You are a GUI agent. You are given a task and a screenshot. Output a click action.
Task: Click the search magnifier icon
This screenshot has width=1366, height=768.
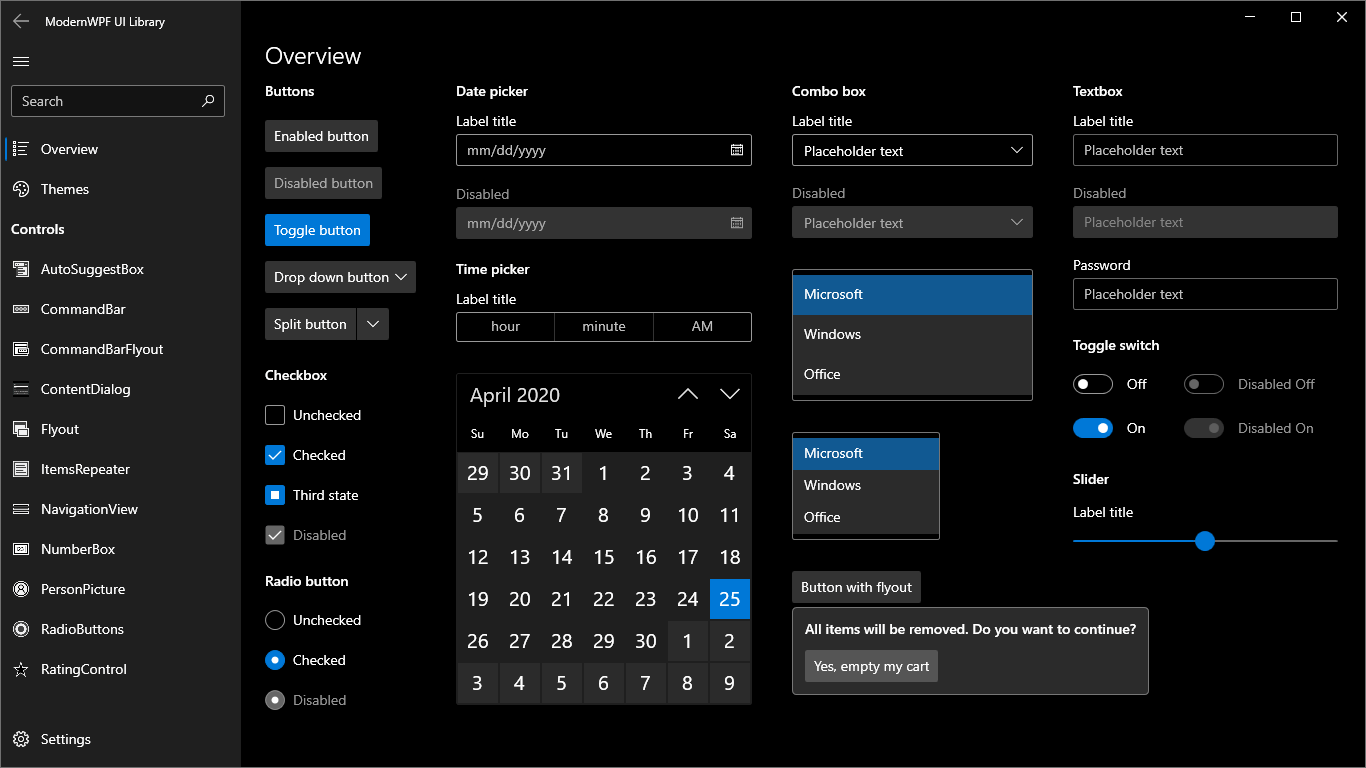point(208,101)
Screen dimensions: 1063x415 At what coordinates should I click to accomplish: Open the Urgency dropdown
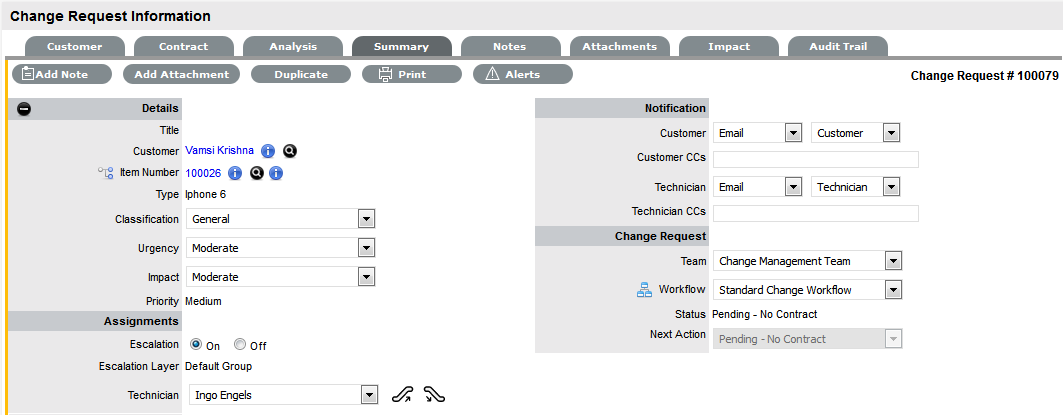point(366,248)
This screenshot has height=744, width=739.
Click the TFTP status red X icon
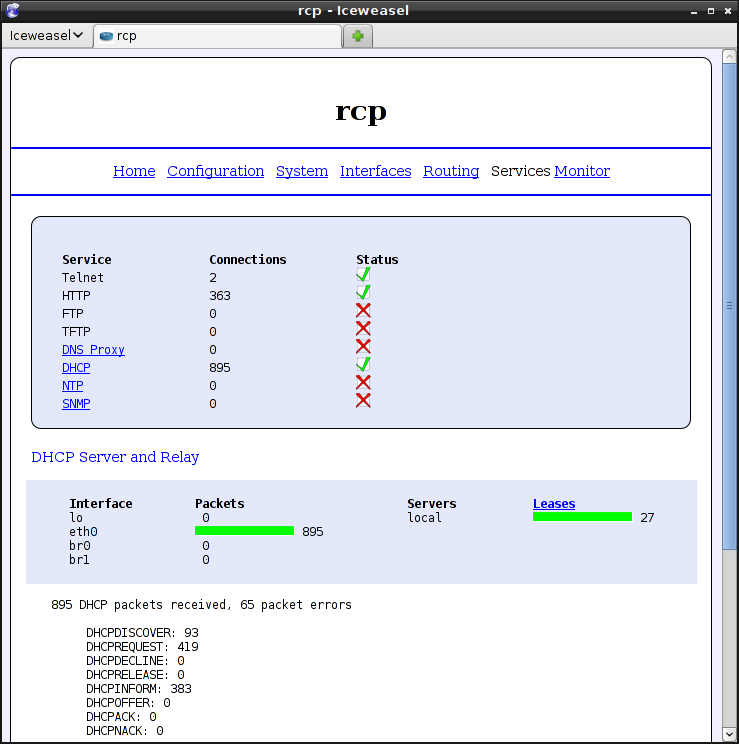[x=363, y=329]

┄┄┄┄┄┄┄┄┄┄

Every entry is to be transcribed exactly, but the pictures are to be left out.

You are a GUI agent. You are given a task and a screenshot. Output a click action.
Task: Click the search magnifier icon
This screenshot has width=1366, height=768.
point(208,101)
Screen dimensions: 1063x415 At what coordinates should I click to accomplish: Open the Urgency dropdown
point(366,248)
This screenshot has height=744, width=739.
Click the TFTP status red X icon
[x=363, y=329]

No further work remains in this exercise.